The researchers discovered that electrical synapses connected many of the bipolar cell pathways that had previously been considered separate in both mouse and human retinas. When they stimulated a single bipolar cell, the resulting neurotransmitter release was not confined to that cell’s pathway. Instead, signaling spread across a wider network, creating diffuse, cloud-like activity patterns that revealed extensive communication between different bipolar cell types.

“When we stimulated one bipolar cell, many bipolar cells released neurotransmitters,” says Z. Jimmy Zhou, PhD, Marvin L. Sears Professor of Ophthalmology and Visual Science and principal investigator.

BC6 Cells Act as a Visual Network Leader

The researchers also identified a specific bipolar cell type, known as BC6, that appeared to coordinate this activity. These cells produced strong signals that spread through the parallel pathways in an organized hierarchy. “People had assumed that the different types of bipolar cells were more or less autonomous,” Zhou says. “But we found a driver among all these cell types that creates this network with a hierarchy.”

While separate pathways allow bipolar cells to process different aspects of visual information efficiently, the electrical connections between them may provide an important advantage when signals are weak.

“If the signal is already very weak and is divided into several channels, there isn’t much left for each channel to process,” says Seunghoon Lee, PhD, a research scientist in the department of ophthalmology and visual science at YSM and co-corresponding author of the study. “The integration is particularly useful for detecting low-contrast signals or signals from very small objects.”

“And the cells aren’t cooperating in a random way,” adds Xue. “There’s a commander within them—BC6—that leads them in relaying signals to the downstream target.”

Innovative Retina Recording Techniques Reveal New Insights

To investigate the circuitry of bipolar cells, the team combined multiple experimental approaches. These included imaging techniques that tracked cellular activity and neurotransmitter signaling, along with methods that stimulated bipolar cells and recorded responses in neighboring cells.

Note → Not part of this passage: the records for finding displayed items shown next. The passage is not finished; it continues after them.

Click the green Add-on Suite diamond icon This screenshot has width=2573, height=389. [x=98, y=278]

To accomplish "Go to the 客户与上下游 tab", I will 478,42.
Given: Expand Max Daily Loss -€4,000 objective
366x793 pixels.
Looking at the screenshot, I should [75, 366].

Studying bipolar cells is challenging because they are located deep within the retina. In many previous studies, researchers sliced retinal tissue to gain access to these cells, a process that can disrupt normal circuitry. In this study, the team instead used a dual patch-clamp technique on fully intact mouse retinas. The method uses electrodes to stimulate specific bipolar cells and measure the responses of connected cells.

“No other lab in the world has been able to pull off these kinds of recordings systematically,” says Zhou. “It is a tour de force of Yao Xue’s PhD thesis work, pairing an innovative approach with exceptional electrophysiological skill.”

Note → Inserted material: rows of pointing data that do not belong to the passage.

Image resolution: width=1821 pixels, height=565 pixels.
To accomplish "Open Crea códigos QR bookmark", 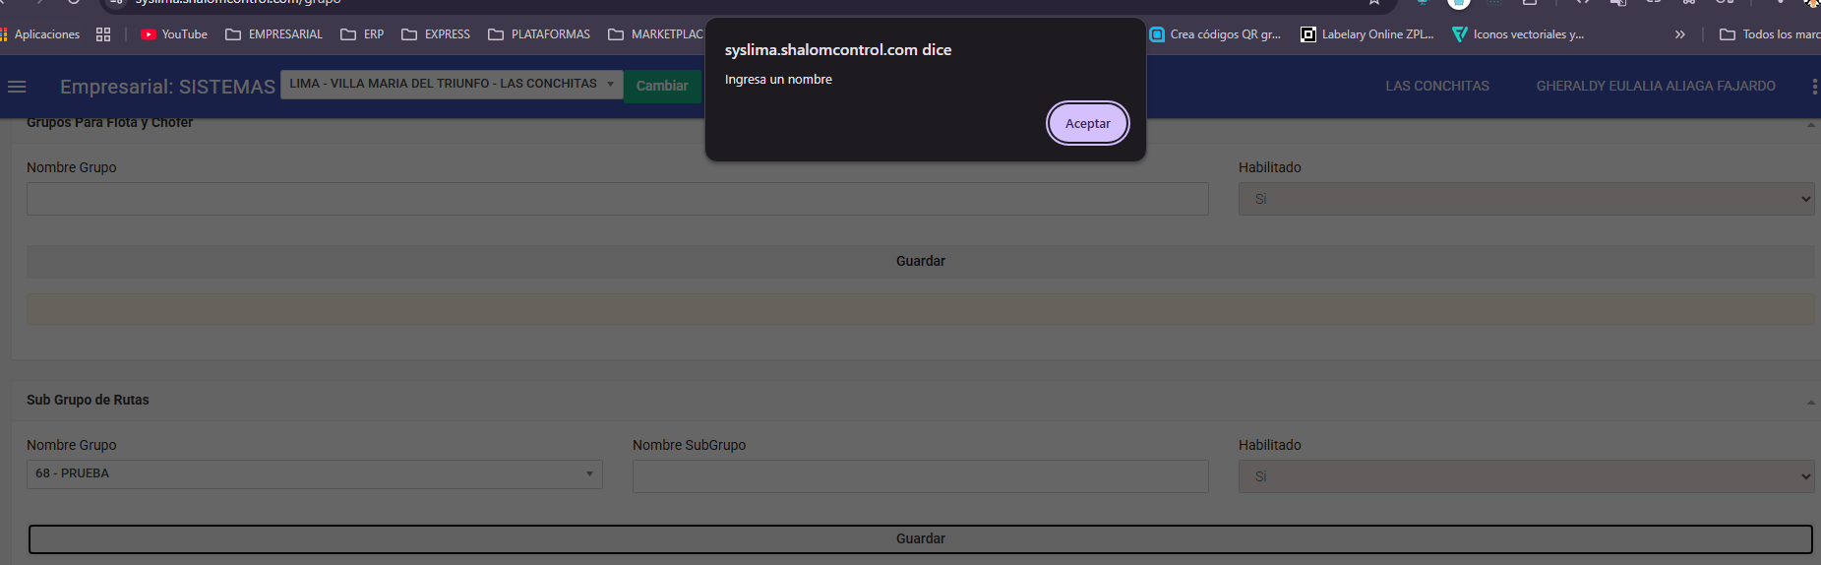I will [x=1215, y=34].
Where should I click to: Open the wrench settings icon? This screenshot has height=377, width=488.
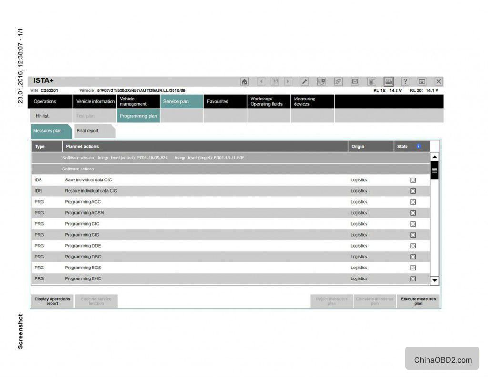tap(304, 81)
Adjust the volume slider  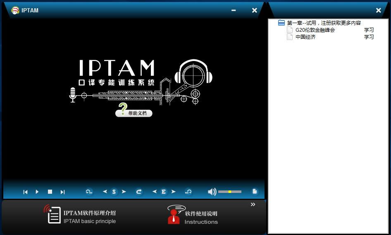coord(230,192)
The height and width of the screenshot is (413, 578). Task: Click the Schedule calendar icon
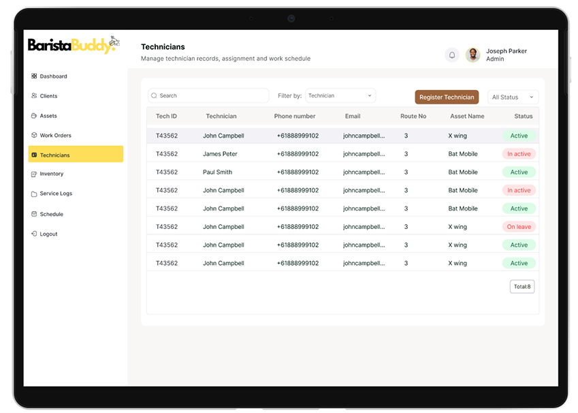click(34, 214)
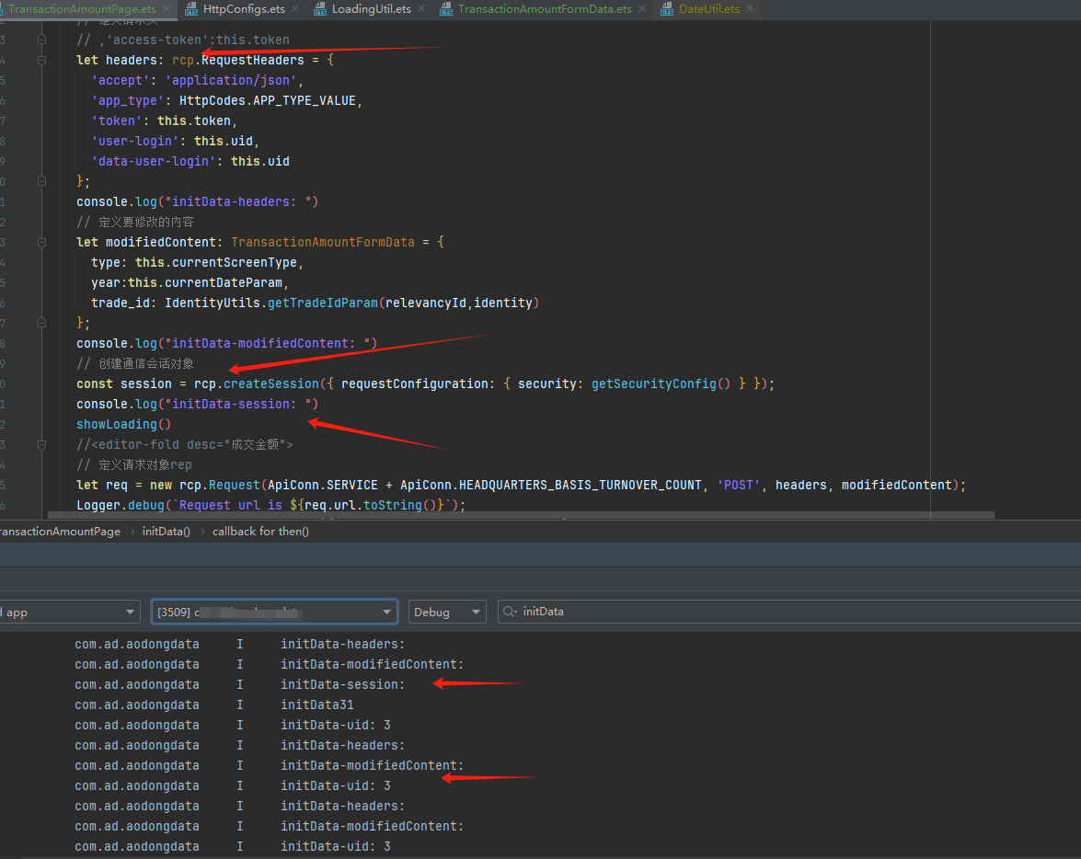This screenshot has height=859, width=1081.
Task: Close the LoadingUtil.ets tab
Action: [x=420, y=9]
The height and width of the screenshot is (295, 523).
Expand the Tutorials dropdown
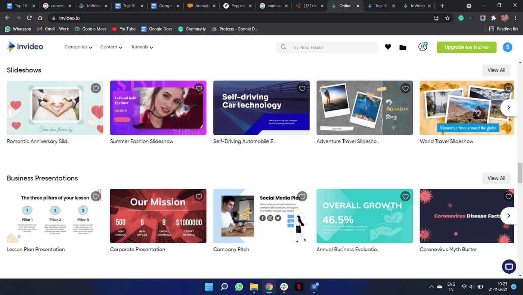click(x=142, y=47)
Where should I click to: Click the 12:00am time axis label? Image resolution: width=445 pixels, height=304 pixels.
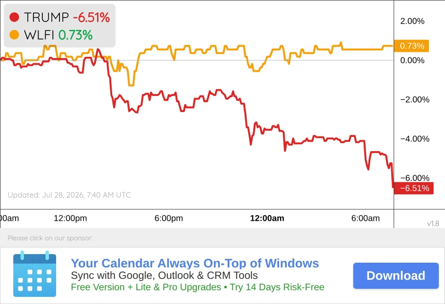click(267, 218)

The researchers then repeated the experiments using human retinas obtained through the Department of Pathology’s Legacy Tissue Donation Program. According to the team, these are the first experiments of this type conducted in an intact human retina.

Implications for Brain Function and Eye Disease

Because the retina is part of the central nervous system, understanding how it processes visual information may provide broader insights into how neural circuits function throughout the brain. The findings could also help researchers better understand diseases that affect retinal function, including macular degeneration, glaucoma, and congenital night blindness.

The study also highlights the value of curiosity-driven research in uncovering fundamental biological mechanisms.

Our experiments didn’t begin with a specific hypothesis but revealed a fundamental processing mechanism in the visual system,” says Lee. “It’s an important reminder of how essential curiosity-driven research is to discovery.”